Program Information
A Novel Error Detection Methodology for IMRT Quality Assurance Using Radiomic Features of Gamma Distributions
L Wootton1*, A Chaovalitwongse2 , M Nyflot1 , E Ford1 , (1) University of Washington Department of Radiation Oncology, Seattle, WA, (2) University of Arkansas Department of Industrial Engineering, Fayetteville, Arkansas, (3) University of Washington Department of Radiology, Seattle, WA
Presentations
MO-DE-FS1-1 (Monday, July 31, 2017) 1:45 PM - 3:45 PM Room: Four Seasons 1
Purpose: Gamma analysis has well-known shortcomings for quality assurance of intensity-modulated radiation therapy (IMRT). The use of threshold-based passing criteria discards information like the spatial and intensity distributions of dose deviations. This work outlines a novel method of analyzing QA results, treating gamma distributions as images and extracting radiomic features to detect treatment delivery errors.

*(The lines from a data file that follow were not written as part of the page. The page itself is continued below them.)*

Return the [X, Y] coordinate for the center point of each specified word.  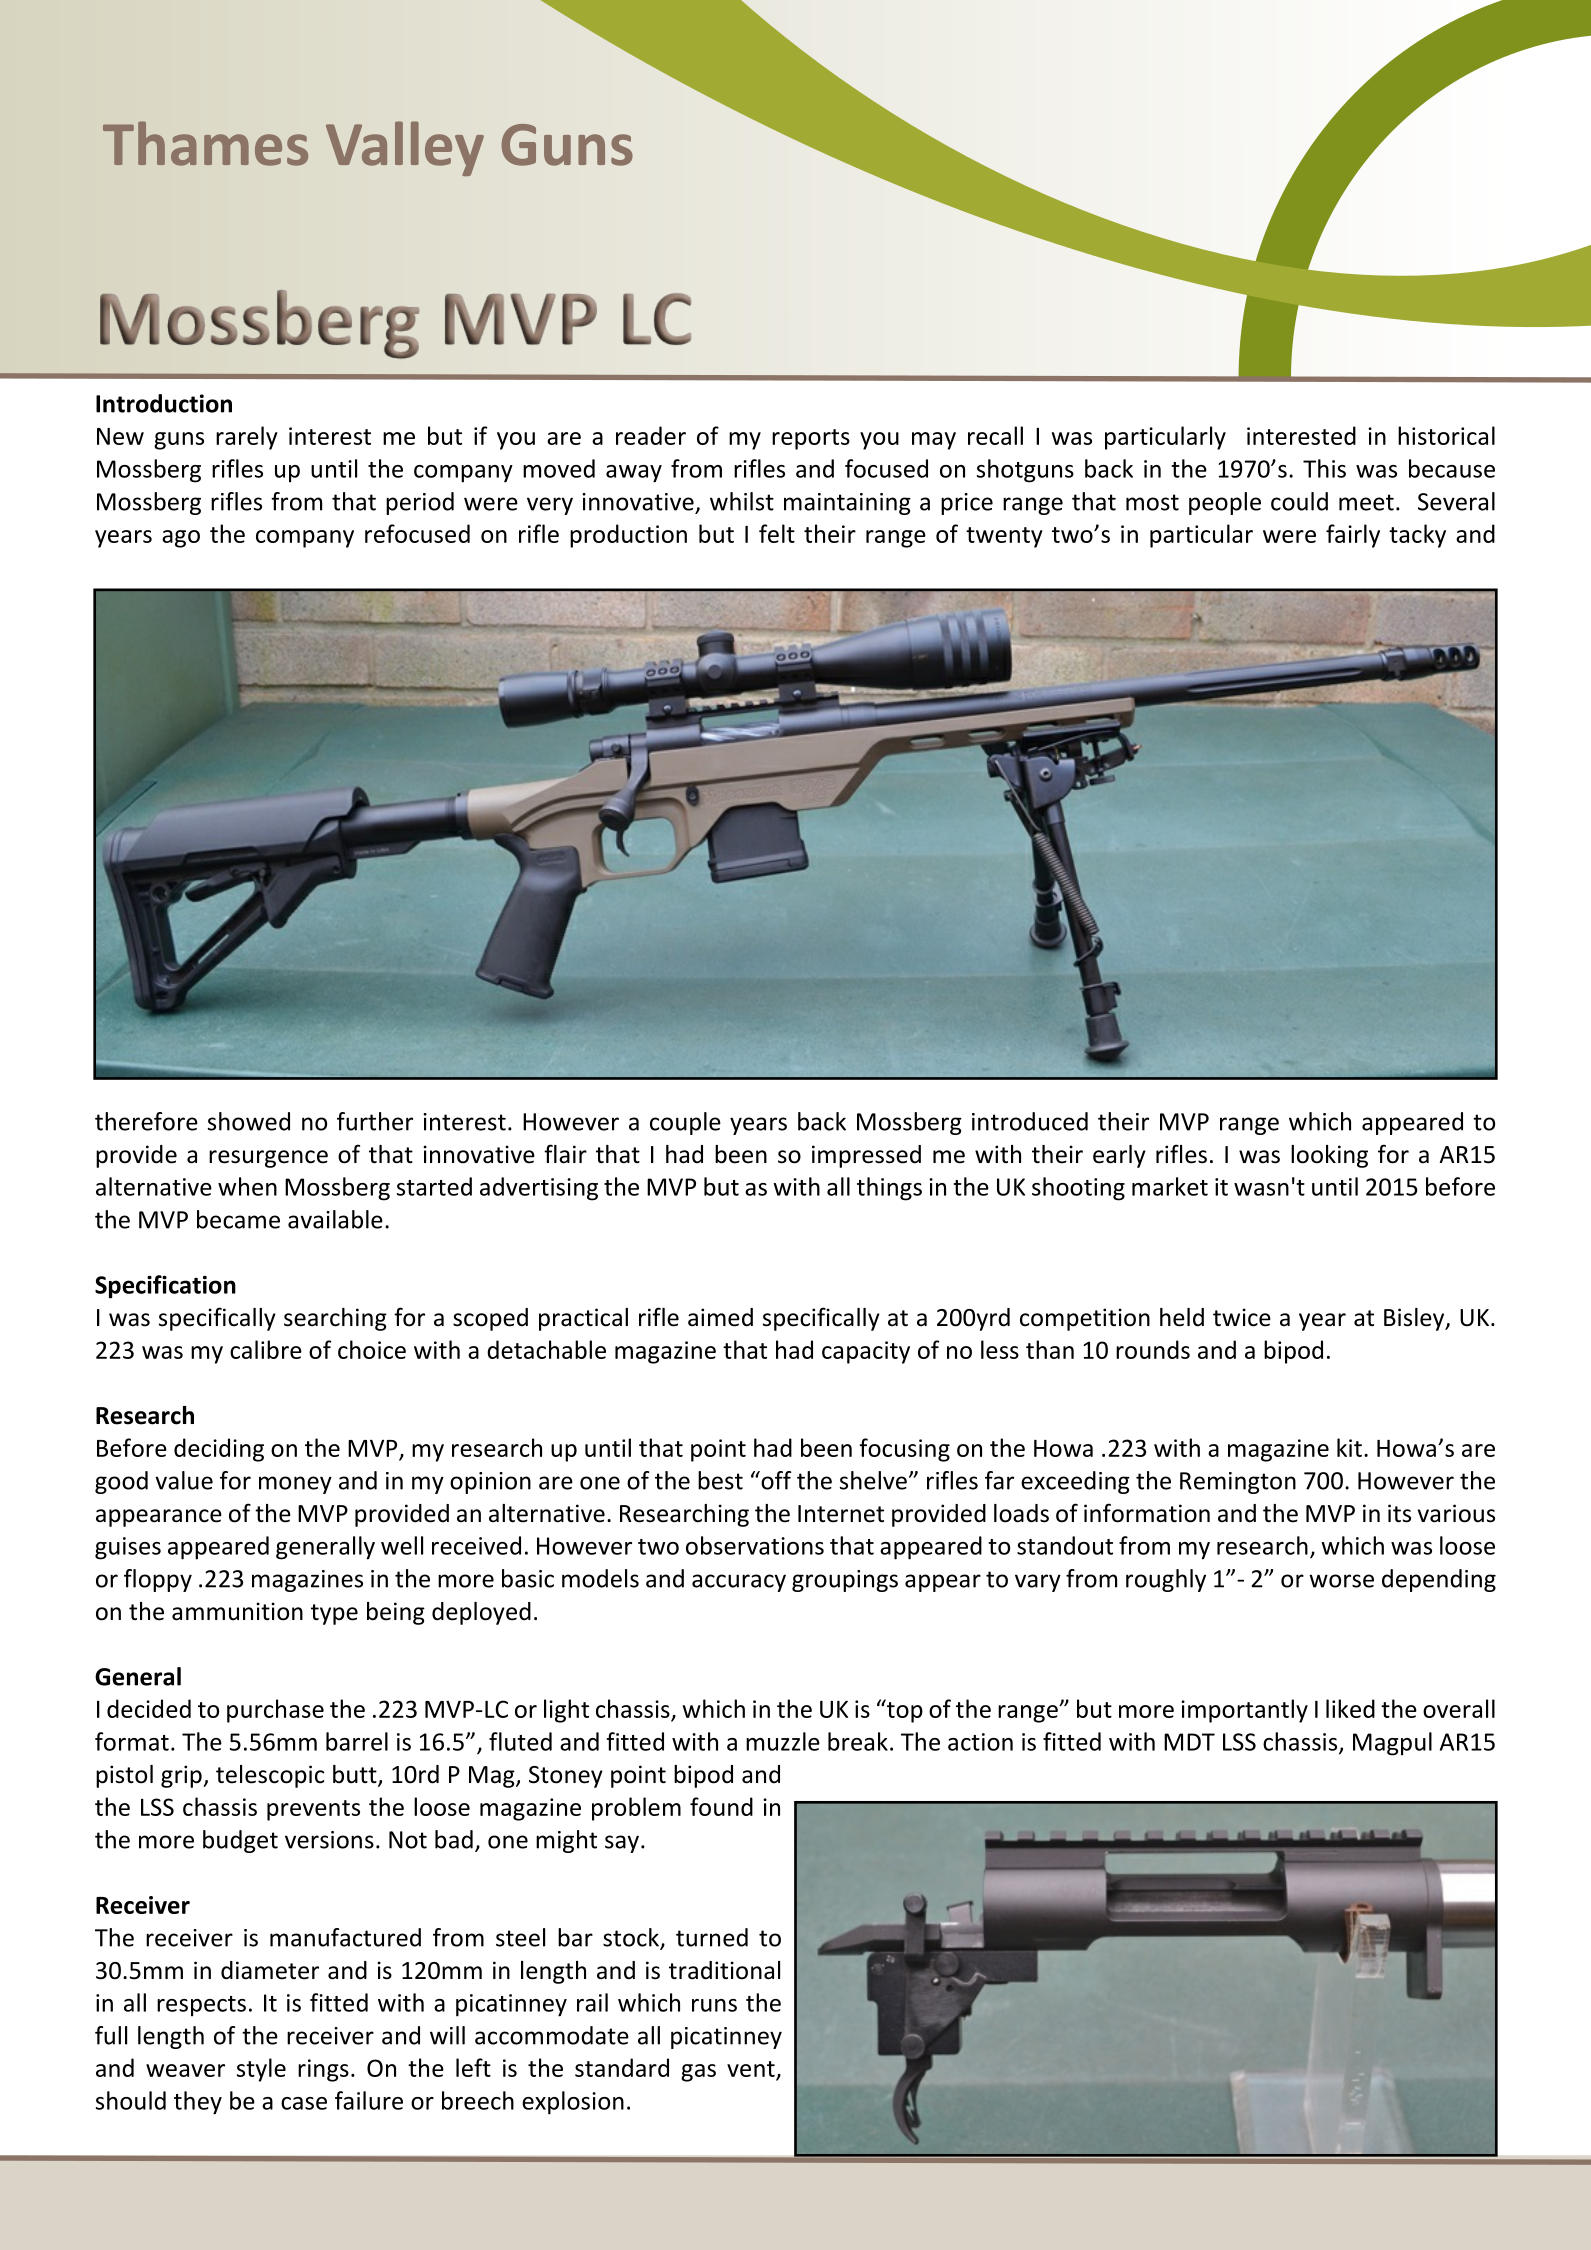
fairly [1353, 536]
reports [811, 439]
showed [249, 1121]
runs [714, 2005]
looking [1329, 1156]
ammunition [237, 1611]
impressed [866, 1156]
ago [181, 539]
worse [1341, 1581]
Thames [205, 143]
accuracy [739, 1583]
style [261, 2070]
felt [777, 533]
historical [1446, 435]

Methods: 23 patient IMRT treatments were measured in phantom with electronic portal imaging device dosimetry. Gamma distributions were generated for each beam by comparing the measured dose to three treatment planning system calculated plans with: 1) no errors, 2) random multi-leaf collimator (MLC) mispositioning errors, and 3) systematic MLC errors. These 558 gamma distributions were randomly divided into equal-sized training and validation datasets for model development. Logistic-regression models were trained using the radiomics features calculated for each distribution and tested on the validation set. Models were compared to traditional gamma analysis with area under the receiver operator characteristic curve (AUC).
Results: The AUC of the random MLC error model on the validation set was 0.76, compared to 0.51 for traditional gamma analysis. The AUC for the systematic MLC error model was 0.71 vs 0.66 for gamma analysis. The size zone radiomic features were most predictive of errors, but models combining multiple radiomic features outperformed any individual feature. Models for the two error types were demonstrated to be error specific, exhibiting AUC of approximately 0.5 (equivalent to random guessing) when applied to the error they were not intended to detect.
Conclusion: A method of analyzing gamma distributions using radiomic features has been developed that outperforms traditional gamma analysis. Furthermore, each model has been shown to detect only the specific error it was designed to detect. This methodology is a step towards improved quality assurance that provides a probable cause for QA failures when they do occur.